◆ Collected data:
● ● ● ●
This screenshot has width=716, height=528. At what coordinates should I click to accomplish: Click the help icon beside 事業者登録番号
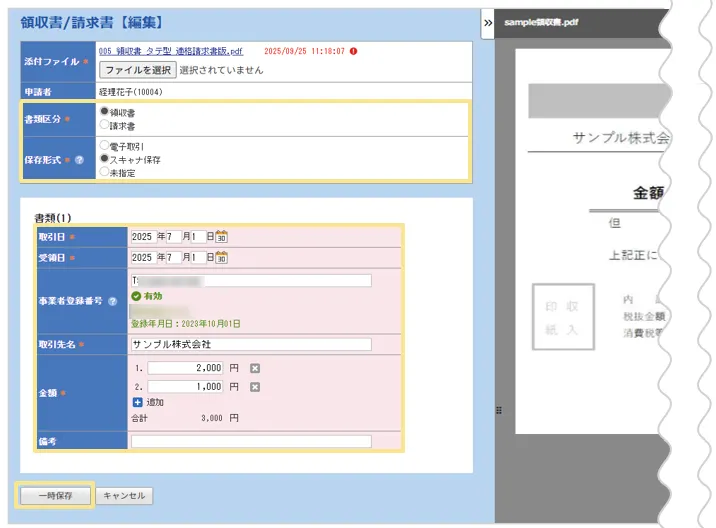click(x=112, y=300)
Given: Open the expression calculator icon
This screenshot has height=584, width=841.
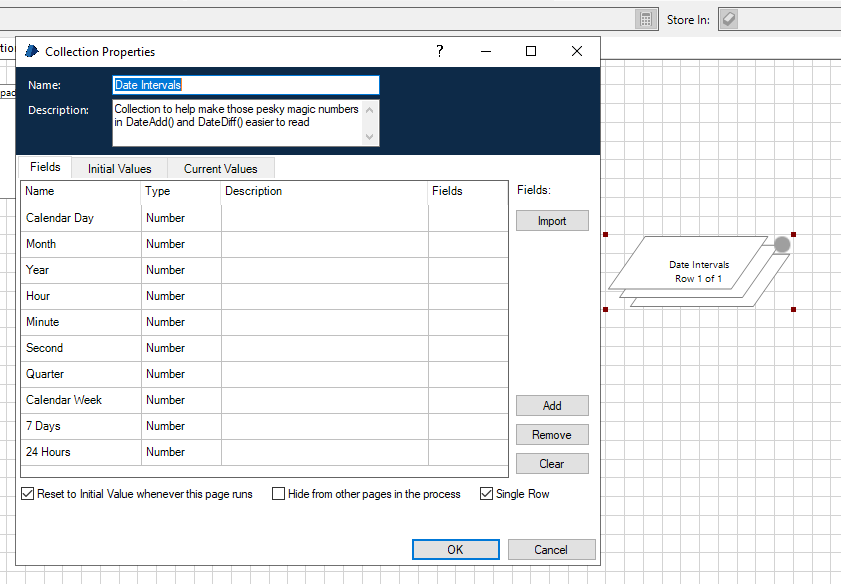Looking at the screenshot, I should (646, 19).
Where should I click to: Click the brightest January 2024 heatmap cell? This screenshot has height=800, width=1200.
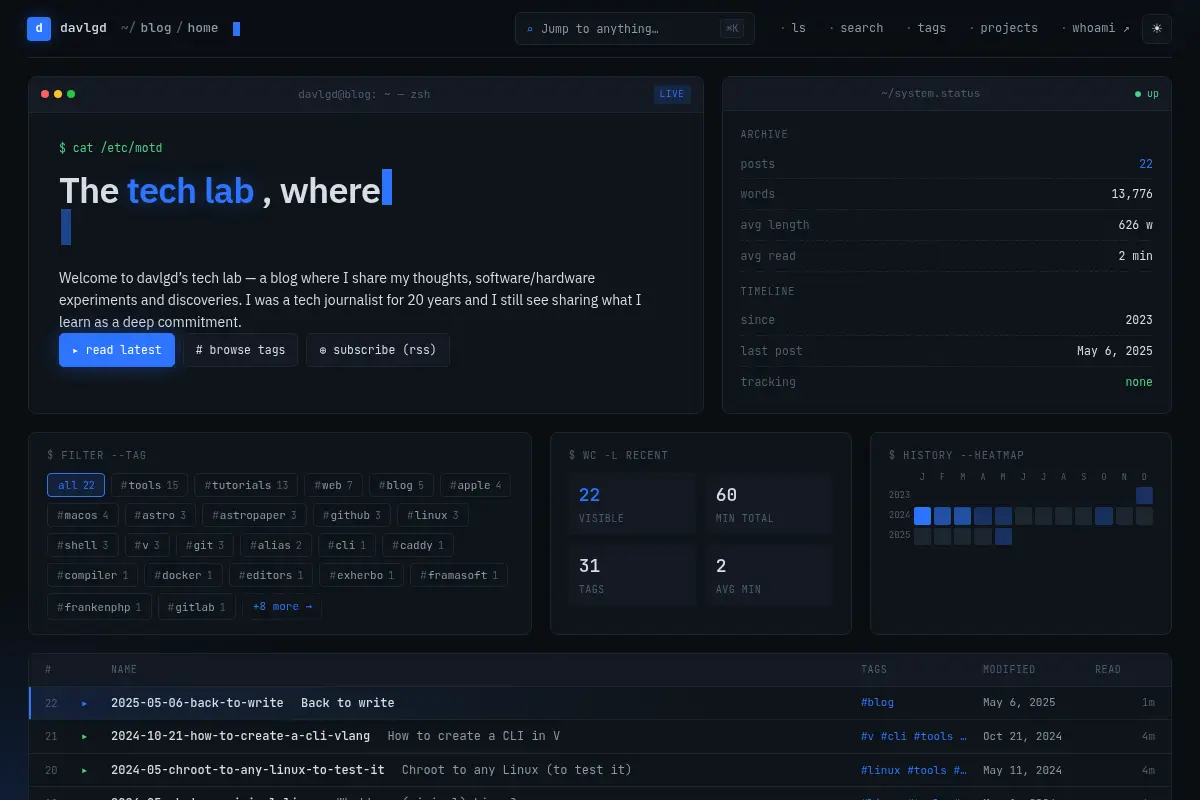click(x=922, y=516)
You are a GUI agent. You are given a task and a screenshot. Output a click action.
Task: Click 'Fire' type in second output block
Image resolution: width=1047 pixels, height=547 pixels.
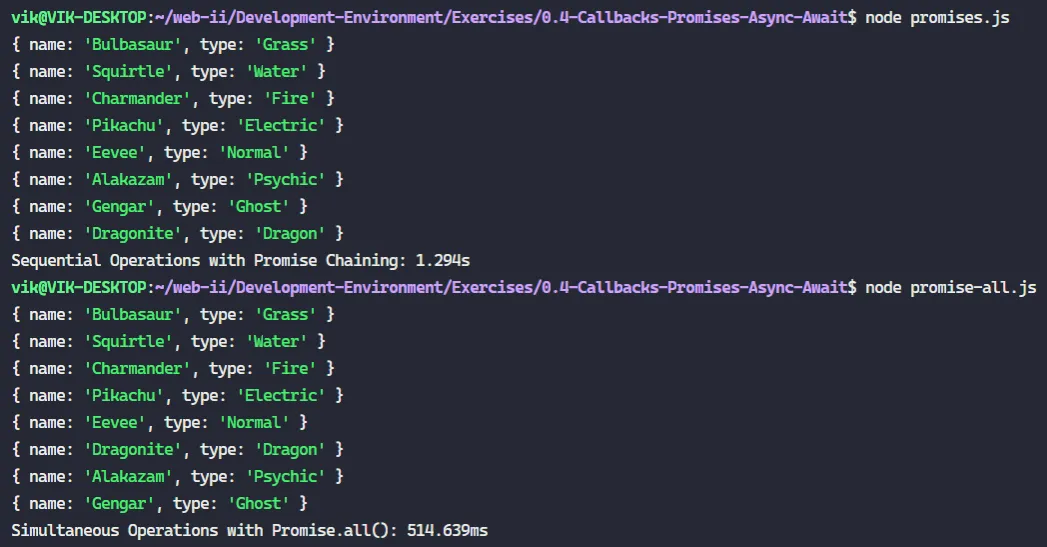[290, 369]
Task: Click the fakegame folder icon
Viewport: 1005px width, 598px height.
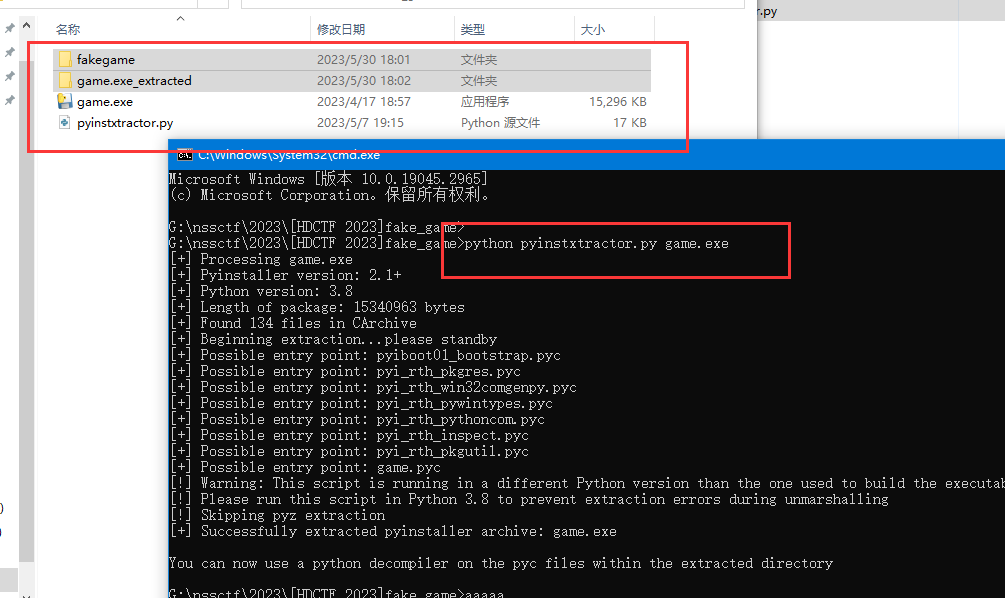Action: pyautogui.click(x=65, y=60)
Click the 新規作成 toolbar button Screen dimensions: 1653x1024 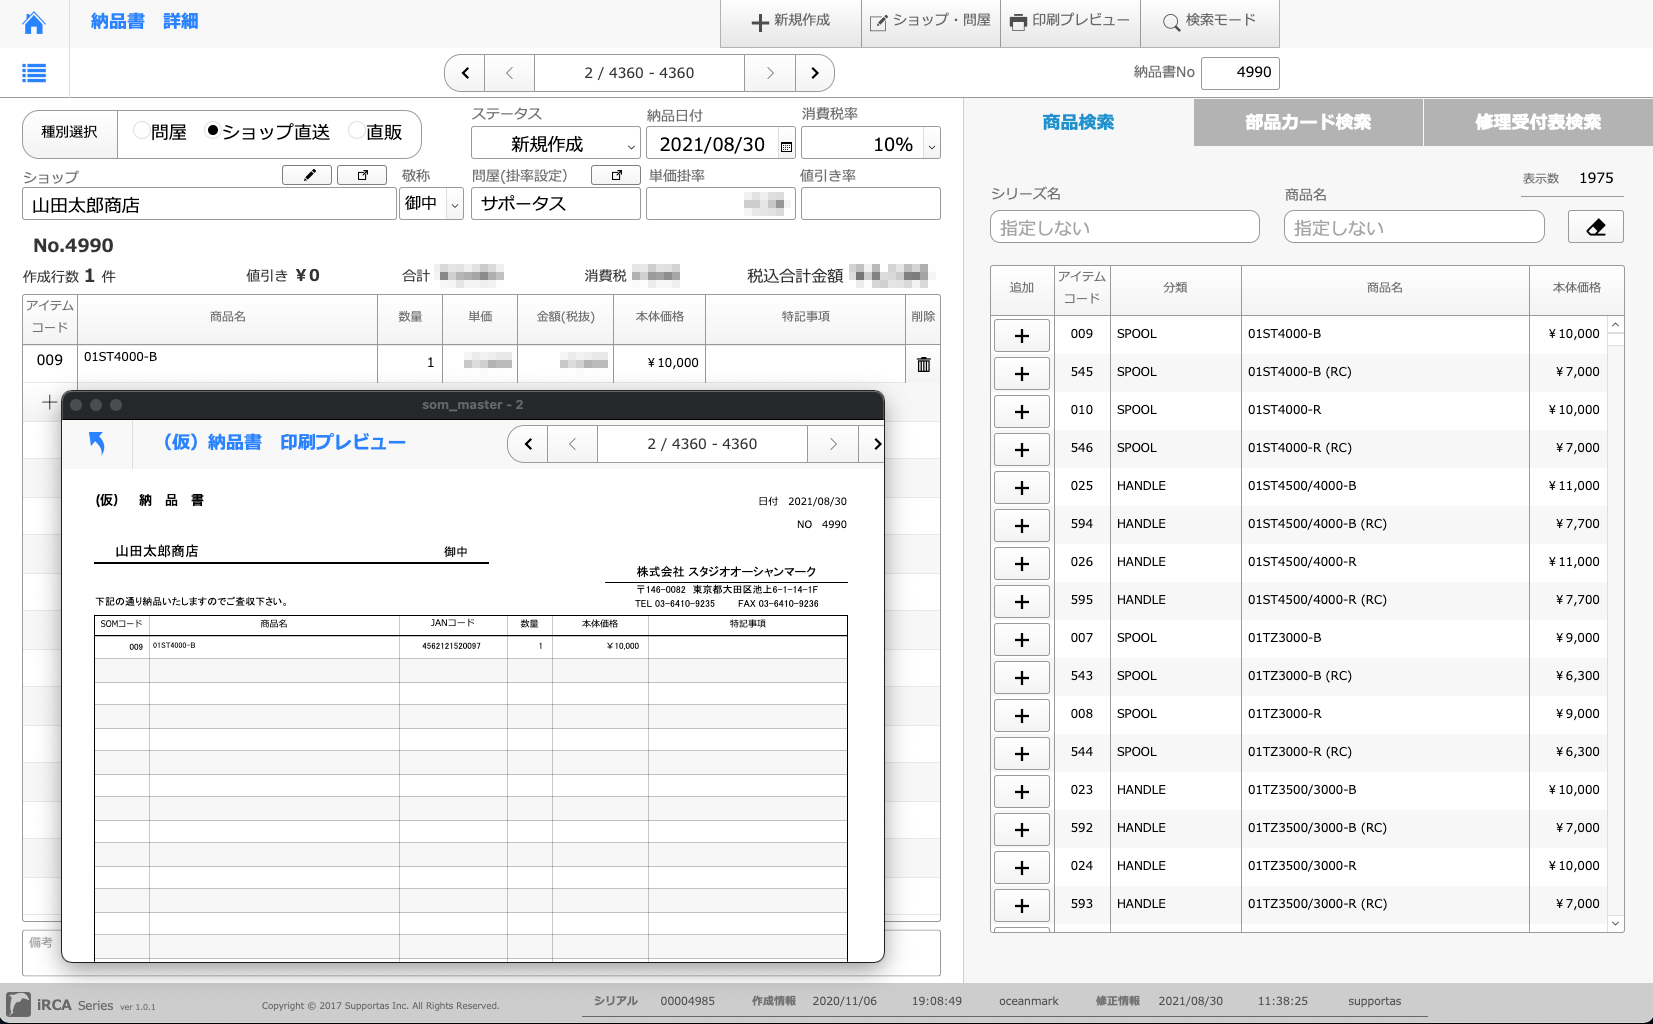pos(790,21)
● ● ● ●
◆ EXERCISE BRIEF:
Take the records above from their first line through the line with "Task: Click the fakegame folder icon" and set those lines down word for word, minus the pictures.

◆ COMPLETED TASK:
This screenshot has width=716, height=528. At what coordinates should I click to accomplish: Click the help icon beside 事業者登録番号
click(x=112, y=300)
Given: Open the expression calculator icon
This screenshot has height=584, width=841.
Looking at the screenshot, I should (646, 19).
Where should I click to: Click the brightest January 2024 heatmap cell? This screenshot has height=800, width=1200.
click(x=922, y=516)
You are a GUI agent. You are given a task and a screenshot. Output a click action.
Task: Click 'Fire' type in second output block
Image resolution: width=1047 pixels, height=547 pixels.
[290, 369]
Task: Click the fakegame folder icon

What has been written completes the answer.